A Little Rebirth is a 30 minute documentary about the creation of the Somali Association of Arizona by Somali immigrants and refugees in an effort to help the newest arrivals from refugee camps abroad. Meet two faces found at the SAA: Mumina, a disabled expectant mother facing economic hardship, and Mohamed, a teenage boy who eagerly explores American culture while using his growing knowledge to help other Somalis.

Explore the resilience of the human spirit through the story of refugees from the Somali Diaspora settled in Phoenix, Arizona. A Little Rebirth shows how this community has taken root and bloomed, all the while creating an infrastructure to assist new refugees as they arrive from war-torn Somalia and dangerous refugee camps.

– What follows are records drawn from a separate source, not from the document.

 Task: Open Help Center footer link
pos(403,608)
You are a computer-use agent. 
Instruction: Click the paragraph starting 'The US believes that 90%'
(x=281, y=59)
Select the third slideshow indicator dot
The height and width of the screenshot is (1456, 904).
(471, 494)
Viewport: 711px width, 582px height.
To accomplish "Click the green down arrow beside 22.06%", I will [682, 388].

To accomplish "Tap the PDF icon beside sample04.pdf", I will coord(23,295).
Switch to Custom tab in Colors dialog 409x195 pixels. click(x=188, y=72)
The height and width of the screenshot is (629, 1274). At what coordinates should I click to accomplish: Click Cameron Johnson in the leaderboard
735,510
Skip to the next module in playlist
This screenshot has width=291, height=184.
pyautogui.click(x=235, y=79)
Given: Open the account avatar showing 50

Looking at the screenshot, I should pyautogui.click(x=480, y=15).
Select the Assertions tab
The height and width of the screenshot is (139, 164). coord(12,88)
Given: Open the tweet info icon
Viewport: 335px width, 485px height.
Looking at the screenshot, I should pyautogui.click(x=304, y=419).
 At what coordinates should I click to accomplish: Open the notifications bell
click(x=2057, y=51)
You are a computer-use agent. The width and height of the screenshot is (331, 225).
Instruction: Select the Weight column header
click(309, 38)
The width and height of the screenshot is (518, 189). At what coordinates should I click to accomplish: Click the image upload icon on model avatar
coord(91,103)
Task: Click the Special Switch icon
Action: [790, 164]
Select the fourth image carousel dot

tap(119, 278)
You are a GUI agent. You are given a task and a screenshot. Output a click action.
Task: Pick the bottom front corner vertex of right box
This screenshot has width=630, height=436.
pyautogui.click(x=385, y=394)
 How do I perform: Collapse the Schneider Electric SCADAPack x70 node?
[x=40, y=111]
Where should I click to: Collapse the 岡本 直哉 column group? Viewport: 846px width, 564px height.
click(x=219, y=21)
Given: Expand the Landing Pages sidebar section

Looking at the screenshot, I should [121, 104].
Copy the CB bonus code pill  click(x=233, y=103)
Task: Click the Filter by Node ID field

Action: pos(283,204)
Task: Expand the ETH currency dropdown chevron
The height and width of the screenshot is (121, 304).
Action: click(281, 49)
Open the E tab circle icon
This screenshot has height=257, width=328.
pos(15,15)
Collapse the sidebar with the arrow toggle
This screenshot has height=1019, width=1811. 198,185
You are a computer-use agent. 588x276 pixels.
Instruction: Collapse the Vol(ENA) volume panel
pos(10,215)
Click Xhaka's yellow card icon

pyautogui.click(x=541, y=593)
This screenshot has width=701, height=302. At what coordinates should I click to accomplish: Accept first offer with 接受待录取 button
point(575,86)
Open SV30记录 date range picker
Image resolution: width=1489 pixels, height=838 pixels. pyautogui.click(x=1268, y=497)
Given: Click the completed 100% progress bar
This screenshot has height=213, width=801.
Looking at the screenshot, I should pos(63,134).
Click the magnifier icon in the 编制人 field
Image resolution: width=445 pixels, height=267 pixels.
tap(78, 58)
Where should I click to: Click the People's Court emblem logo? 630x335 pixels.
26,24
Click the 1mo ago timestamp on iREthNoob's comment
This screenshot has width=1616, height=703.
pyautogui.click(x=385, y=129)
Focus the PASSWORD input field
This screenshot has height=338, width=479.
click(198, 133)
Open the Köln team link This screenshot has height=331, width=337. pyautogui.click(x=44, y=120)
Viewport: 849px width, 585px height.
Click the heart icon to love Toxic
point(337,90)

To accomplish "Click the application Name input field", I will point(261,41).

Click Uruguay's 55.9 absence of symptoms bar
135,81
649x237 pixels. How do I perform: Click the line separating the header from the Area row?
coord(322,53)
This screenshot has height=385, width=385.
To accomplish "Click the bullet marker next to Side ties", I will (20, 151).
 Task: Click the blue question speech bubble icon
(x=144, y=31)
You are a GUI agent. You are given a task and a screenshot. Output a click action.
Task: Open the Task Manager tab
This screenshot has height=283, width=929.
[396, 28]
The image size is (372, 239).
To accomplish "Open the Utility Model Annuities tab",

You will hear stories of sorrow and abuse but also of survival. You will learn about the struggles and hardships of starting new in a foreign society, but you will also witness success.

In 1991 the onset of the civil war in Somalia marked the end of life in Somalia as we knew it. Come witness a little rebirth as we Somalis survive and rise in the desert of Phoenix, Arizona.

A Little Rebirth won an award from the Somali Association of Arizona for “Giving Somali Refugees a Voice.” It is still is regularly aired on PHXTV and Know99 television stations in the Phoenix Area. My greatest compliment was when, before its release date, I found it was being bootlegged in Somali stores across the country.